▶ **ENTRIES SUPPLIED**:
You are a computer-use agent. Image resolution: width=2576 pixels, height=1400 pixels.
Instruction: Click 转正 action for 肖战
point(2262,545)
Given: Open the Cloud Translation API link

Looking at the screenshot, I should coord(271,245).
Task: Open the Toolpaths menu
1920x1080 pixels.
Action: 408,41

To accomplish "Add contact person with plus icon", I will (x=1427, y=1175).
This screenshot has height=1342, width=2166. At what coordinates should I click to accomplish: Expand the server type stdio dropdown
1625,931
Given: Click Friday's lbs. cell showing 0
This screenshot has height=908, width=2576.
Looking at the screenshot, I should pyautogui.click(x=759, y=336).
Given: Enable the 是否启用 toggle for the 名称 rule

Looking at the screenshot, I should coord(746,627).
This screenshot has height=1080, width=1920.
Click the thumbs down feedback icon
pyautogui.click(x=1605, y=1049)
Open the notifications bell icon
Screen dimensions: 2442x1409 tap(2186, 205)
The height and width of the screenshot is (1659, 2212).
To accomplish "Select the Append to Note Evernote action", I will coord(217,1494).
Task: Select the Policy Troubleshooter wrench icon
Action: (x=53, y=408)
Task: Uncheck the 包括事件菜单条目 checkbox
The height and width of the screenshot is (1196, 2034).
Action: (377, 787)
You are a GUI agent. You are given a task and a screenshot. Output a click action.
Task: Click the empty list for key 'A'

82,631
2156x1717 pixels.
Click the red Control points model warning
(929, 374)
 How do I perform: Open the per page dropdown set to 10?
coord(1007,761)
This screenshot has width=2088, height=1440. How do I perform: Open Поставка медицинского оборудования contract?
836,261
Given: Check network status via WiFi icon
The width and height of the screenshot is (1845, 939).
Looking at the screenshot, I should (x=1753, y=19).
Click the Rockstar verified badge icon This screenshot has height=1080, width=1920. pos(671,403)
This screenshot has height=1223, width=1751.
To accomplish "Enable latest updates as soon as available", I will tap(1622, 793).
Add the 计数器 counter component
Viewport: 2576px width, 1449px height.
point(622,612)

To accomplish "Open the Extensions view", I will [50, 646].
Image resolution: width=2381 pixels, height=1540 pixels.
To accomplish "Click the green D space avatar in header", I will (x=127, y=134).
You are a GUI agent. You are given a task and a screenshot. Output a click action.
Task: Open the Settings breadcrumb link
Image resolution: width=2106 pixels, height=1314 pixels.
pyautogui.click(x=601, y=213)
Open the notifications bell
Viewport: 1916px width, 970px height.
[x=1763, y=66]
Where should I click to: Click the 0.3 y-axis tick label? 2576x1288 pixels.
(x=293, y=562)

▶ **EXERCISE BRIEF**:
Give back the entire listing with every word intact.

▶ **ANSWER**:
You are a computer-use agent. Image resolution: width=2576 pixels, height=1400 pixels.
Instruction: Click 转正 action for 肖战
point(2262,545)
Given: Open the Cloud Translation API link

Looking at the screenshot, I should coord(271,245).
Task: Open the Toolpaths menu
1920x1080 pixels.
Action: 408,41

To accomplish "Add contact person with plus icon", I will (x=1427, y=1175).
This screenshot has height=1342, width=2166. At what coordinates should I click to accomplish: Expand the server type stdio dropdown
1625,931
Given: Click Friday's lbs. cell showing 0
This screenshot has height=908, width=2576.
Looking at the screenshot, I should pyautogui.click(x=759, y=336).
Given: Enable the 是否启用 toggle for the 名称 rule

Looking at the screenshot, I should coord(746,627).
This screenshot has height=1080, width=1920.
Click the thumbs down feedback icon
pyautogui.click(x=1605, y=1049)
Open the notifications bell icon
Screen dimensions: 2442x1409 tap(2186, 205)
The height and width of the screenshot is (1659, 2212).
To accomplish "Select the Append to Note Evernote action", I will coord(217,1494).
Task: Select the Policy Troubleshooter wrench icon
Action: (x=53, y=408)
Task: Uncheck the 包括事件菜单条目 checkbox
The height and width of the screenshot is (1196, 2034).
Action: (377, 787)
You are a GUI agent. You are given a task and a screenshot. Output a click action.
Task: Click the empty list for key 'A'

82,631
2156x1717 pixels.
Click the red Control points model warning
(929, 374)
 How do I perform: Open the per page dropdown set to 10?
coord(1007,761)
This screenshot has width=2088, height=1440. How do I perform: Open Поставка медицинского оборудования contract?
836,261
Given: Check network status via WiFi icon
The width and height of the screenshot is (1845, 939).
Looking at the screenshot, I should (x=1753, y=19).
Click the Rockstar verified badge icon This screenshot has height=1080, width=1920. pos(671,403)
This screenshot has height=1223, width=1751.
To accomplish "Enable latest updates as soon as available", I will tap(1622, 793).
Add the 计数器 counter component
Viewport: 2576px width, 1449px height.
point(622,612)

To accomplish "Open the Extensions view", I will [50, 646].
Image resolution: width=2381 pixels, height=1540 pixels.
To accomplish "Click the green D space avatar in header", I will (x=127, y=134).
You are a GUI agent. You are given a task and a screenshot. Output a click action.
Task: Open the Settings breadcrumb link
Image resolution: width=2106 pixels, height=1314 pixels.
pyautogui.click(x=601, y=213)
Open the notifications bell
Viewport: 1916px width, 970px height.
[x=1763, y=66]
Where should I click to: Click the 0.3 y-axis tick label? 2576x1288 pixels.
(x=293, y=562)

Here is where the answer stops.